Bien souvent, un simple dialogue entre parents et enfants suffirait à atténuer le ressentiment (et à mieux préparer la fratrie à vivre ces étapes sensibles). Encore faut-il cesser de faire comme si tout allait bien. “La première chose à dire aux parents est de ne pas refuser de parler avec leurs enfants, remarque Dana Castro. Le plus souvent, lorsqu’un des membres de la fratrie leur reproche de faire des différences, ceux-ci rejettent la discussion en répondant “Toi, tu as toujours été jaloux !”” Cette façon d’invalider le ressenti de l’autre est contre-productive : elle est blessante et le conforte dans son sentiment d’injustice. Aussi, même si un parent sait au fond de lui qu’il ne fait pas de différences, inutile de rentrer dans des justifications et des comptes d’apothicaire (en telle année, je t’ai aidé alors que je n’ai pas aidé ton frère…).
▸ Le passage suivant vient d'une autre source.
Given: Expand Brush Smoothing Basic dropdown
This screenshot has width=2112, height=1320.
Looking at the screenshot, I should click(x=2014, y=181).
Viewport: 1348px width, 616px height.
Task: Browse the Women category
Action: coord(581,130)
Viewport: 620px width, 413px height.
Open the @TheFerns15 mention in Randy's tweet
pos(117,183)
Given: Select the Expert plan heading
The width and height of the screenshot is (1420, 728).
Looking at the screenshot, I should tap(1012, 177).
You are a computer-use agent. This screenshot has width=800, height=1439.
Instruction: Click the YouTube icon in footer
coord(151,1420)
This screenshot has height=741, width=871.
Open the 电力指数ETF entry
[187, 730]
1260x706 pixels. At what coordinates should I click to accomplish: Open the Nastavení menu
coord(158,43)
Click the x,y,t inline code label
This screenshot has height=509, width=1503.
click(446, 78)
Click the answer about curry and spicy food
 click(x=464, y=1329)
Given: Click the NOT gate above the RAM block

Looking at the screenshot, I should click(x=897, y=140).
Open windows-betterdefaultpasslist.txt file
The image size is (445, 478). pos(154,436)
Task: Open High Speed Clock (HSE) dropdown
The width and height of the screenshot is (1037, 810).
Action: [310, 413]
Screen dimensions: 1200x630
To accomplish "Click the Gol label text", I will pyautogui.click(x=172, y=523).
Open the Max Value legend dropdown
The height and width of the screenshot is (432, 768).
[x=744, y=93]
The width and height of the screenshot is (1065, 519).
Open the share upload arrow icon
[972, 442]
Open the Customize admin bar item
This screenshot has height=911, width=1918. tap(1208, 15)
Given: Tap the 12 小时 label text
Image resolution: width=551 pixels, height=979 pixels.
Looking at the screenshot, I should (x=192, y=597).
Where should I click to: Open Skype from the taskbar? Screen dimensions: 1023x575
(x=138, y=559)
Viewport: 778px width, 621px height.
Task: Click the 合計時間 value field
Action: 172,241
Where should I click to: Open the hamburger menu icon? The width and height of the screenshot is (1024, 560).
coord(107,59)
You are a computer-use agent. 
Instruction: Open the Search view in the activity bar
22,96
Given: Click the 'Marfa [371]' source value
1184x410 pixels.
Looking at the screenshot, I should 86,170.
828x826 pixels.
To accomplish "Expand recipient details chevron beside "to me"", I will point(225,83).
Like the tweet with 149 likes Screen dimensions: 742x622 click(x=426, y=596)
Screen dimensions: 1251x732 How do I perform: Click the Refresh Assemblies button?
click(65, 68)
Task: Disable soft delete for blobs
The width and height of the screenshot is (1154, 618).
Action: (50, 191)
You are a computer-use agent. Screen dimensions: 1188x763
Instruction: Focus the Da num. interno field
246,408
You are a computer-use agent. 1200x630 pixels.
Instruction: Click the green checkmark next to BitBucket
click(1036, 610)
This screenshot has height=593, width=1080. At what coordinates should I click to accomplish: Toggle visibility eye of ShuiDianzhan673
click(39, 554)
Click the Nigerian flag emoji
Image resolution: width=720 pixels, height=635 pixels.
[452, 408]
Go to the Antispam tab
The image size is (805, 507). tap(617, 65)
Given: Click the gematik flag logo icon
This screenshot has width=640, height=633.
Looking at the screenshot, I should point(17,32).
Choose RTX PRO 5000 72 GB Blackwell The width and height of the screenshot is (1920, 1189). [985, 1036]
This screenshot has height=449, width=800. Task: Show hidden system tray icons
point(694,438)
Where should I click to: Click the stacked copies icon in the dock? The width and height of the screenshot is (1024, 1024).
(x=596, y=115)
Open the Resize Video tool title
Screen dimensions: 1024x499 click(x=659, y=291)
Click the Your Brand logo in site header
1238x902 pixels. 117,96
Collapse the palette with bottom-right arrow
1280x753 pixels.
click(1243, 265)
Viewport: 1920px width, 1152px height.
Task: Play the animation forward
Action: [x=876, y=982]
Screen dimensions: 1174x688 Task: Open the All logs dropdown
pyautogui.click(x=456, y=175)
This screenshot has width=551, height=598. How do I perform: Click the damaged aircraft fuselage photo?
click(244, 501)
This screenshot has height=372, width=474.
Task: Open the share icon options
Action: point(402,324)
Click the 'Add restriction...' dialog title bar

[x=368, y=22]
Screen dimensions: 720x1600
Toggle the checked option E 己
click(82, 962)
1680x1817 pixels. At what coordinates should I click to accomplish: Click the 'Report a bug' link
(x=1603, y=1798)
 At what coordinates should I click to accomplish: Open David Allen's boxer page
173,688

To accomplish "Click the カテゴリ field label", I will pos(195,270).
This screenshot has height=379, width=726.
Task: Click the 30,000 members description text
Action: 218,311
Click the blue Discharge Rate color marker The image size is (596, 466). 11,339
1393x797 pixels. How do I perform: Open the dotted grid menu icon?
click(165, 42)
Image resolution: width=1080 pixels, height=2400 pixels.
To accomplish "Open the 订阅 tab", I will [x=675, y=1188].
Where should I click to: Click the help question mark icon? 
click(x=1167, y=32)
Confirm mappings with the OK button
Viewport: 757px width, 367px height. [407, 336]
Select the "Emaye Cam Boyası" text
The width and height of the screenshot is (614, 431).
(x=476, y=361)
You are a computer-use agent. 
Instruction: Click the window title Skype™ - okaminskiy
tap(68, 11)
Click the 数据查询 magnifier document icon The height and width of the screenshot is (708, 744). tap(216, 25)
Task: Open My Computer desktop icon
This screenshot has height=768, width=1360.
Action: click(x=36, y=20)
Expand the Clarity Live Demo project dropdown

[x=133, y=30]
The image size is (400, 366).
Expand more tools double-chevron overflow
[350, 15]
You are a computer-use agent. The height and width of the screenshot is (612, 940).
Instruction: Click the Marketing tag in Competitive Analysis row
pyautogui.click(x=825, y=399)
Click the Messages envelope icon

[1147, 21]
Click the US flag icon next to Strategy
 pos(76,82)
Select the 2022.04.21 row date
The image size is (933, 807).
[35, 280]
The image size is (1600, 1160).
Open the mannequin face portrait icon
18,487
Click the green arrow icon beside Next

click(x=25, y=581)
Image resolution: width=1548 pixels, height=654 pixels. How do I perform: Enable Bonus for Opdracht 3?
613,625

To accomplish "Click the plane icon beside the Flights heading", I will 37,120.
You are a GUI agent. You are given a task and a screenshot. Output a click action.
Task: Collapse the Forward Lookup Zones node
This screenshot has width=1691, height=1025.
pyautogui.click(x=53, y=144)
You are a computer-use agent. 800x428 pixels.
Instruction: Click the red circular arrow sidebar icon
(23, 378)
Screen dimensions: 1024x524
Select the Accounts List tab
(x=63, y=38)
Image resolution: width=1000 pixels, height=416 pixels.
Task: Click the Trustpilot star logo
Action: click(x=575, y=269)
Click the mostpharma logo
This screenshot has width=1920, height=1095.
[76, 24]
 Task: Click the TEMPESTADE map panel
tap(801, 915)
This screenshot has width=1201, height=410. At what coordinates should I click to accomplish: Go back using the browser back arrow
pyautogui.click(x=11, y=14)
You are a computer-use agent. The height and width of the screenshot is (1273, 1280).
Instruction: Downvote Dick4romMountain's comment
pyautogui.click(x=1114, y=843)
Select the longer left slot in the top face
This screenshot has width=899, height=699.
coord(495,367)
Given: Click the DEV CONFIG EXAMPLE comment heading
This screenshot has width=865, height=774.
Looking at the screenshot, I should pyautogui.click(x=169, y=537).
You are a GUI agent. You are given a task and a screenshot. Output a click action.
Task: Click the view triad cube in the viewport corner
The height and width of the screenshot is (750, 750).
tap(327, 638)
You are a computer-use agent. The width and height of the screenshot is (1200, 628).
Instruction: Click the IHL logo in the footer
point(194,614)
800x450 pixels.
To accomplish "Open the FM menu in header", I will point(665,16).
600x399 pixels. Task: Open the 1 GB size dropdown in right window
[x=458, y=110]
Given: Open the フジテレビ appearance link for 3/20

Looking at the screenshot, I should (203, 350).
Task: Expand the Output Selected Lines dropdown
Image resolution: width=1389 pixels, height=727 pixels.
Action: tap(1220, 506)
“Mieux vaut entendre le chagrin et le reconnaître”, note la psychologue. De l’avis des spécialistes, rien n’est jamais figé tant que chacun est prêt à “bouger”. C’est la raison pour laquelle il est utile d’interroger le regard que l’on pose sur ses enfants : “Pourquoi solliciter toujours le même, par exemple, lorsqu’on a besoin d’aide, remarque Françoise Duchâteau. Si vous vous adressez à tous, vous leur permettez de se positionner différemment, de prendre éventuellement des responsabilités qu’ils n’ont jamais prises parce qu’ils n’y étaient pas prêts ou parce qu’ils n’en avaient jamais eu l’occasion…”

Renouer le dialogue

Mais si le mal est trop profond – “Parfois, la communication entre frères et sœurs s’est réduite, au gré des conflits, à des échanges de SMS ou de mails très virulents”, remarque Françoise Duchâteau) –, peut-être est-il judicieux de se tourner vers un tiers pour tenter de démêler l’imbroglio. Plusieurs options existent ; la médiation familiale, par exemple, qui consiste à réunir les membres de la famille pour tenter de renouer le lien. Car le fait d’exprimer sa souffrance (“Je ne veux plus être la sacrifiée de la famille”, revendique Virginie**) dans un cadre donné – et en présence d’un tiers – garantit un dialogue le plus serein possible. “Chacun a son interprétation de la situation, explique Patricia Raffin-Peyloz, médiatrice familiale à la Maison de la médiation. L’objectif n’est pas de savoir qui a tort ou qui a raison, personne ne pourra jamais le déterminer. L’objectif est que chacun fasse entendre aux autres membres de la famille ce qui est douloureux pour lui. Alors, une fois que les non-dits auront émergé, la question est de savoir si l’on peut se retrouver.” Cet accompagnement, plutôt court – parfois deux ou trois séances suffisent – ne se substitue pas, néanmoins, à un travail thérapeutique (familial là aussi) qui fouille davantage du côté de l’enfance. Avec, dans tous les cas, le même objectif : que la parole circule…

* Auteure de “Frères et sœurs pour toujours : l’empreinte de la fratrie sur nos relations adultes” (éd. Eyrolles).

**Les prénoms ont été modifiés.

*** Auteure de “Frères et sœurs : les aider à s’épanouir “(éd. Albin Michel).